If you have plenty of hardware you could install Proxmox and then a few VMs.
Edit2:
Actually I take back what I said, don't use Kubesail. I went back and tried it and it has a lot of issues. If you want remote access consider a VPN or remote vm
Its a startup that offers a web dashboard and a proxy for public access. I used it for a while when it was fairly new and there app store made it easy to find and deploy services.
I starter my home server with a laptop. I did nextcloud, paperless, jellyfin + *arr services, photoprism, and a few others.
Not having control over your network is the biggest hurdle because you kind of need a fixed IP to access it.
However, there are some services to broadcast your hostname to the local network (e.g. so you can log in with serveruser@myserver over SSH).
You may be able to use that to access your containers from the network, but just keep in mind that other users on the local network can also access your server.
Fixed IP doesn't matter today with virtual/mesh network approaches like Wireguard/Tailscale.
They open an outbound connection, so the router treats it like any other connection. Once the tunnel is established, inbound comms can take place.
Using Tailscale's Subnet Router enables access to local devices that can't run a TS client, while the Serve and Funnel options enable external access from devices that don't have the TS client installed. Edit: Serve is for sharing to TS clients that aren't part of your TS network.

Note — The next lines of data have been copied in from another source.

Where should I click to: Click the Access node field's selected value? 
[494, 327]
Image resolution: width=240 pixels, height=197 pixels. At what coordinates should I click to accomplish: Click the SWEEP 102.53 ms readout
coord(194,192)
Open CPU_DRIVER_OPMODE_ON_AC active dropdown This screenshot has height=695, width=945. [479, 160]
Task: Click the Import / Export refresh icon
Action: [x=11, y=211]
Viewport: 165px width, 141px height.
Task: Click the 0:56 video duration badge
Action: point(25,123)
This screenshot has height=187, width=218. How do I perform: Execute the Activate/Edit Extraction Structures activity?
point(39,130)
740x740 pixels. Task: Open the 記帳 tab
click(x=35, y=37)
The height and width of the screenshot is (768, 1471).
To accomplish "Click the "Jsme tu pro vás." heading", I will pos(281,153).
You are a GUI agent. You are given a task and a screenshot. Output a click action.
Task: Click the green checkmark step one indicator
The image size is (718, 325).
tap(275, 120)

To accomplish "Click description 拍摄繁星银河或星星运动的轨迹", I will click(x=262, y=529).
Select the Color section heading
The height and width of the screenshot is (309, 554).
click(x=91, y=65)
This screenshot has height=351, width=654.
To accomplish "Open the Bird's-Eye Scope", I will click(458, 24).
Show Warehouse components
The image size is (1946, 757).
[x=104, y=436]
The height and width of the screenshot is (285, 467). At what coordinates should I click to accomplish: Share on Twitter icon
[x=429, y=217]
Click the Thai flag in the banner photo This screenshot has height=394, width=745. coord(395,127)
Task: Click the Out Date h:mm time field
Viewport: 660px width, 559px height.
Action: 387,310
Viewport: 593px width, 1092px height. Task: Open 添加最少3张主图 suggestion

It's really interesting to see these solutions today, when Hamachi was doing it 20 years ago. Glad to see it's caught on, and being developed/extended.
Without being able to set a static ip and forward ports you cant host services and point to them with a domain, like driveway-home.com or something.
But I think cloudflare has a service that lets you connect remotely without needing static ip's (some one else will know the name). If you were to use that then you can use your laptop to host pretty much anything on the Awesome Selfhosted List.
CloudFlared is the application you run on your server, and CloudFlare tunnels are what it connects with. You get the same outcome as a ddns but it functions differently under the hood. You also need a domain name for this I think.
I would advise against port forwarding without at least a proper firewall with isolation. It is very very dangerous to expose things to the internet and it will backfire at some point, sometimes without your knowledge.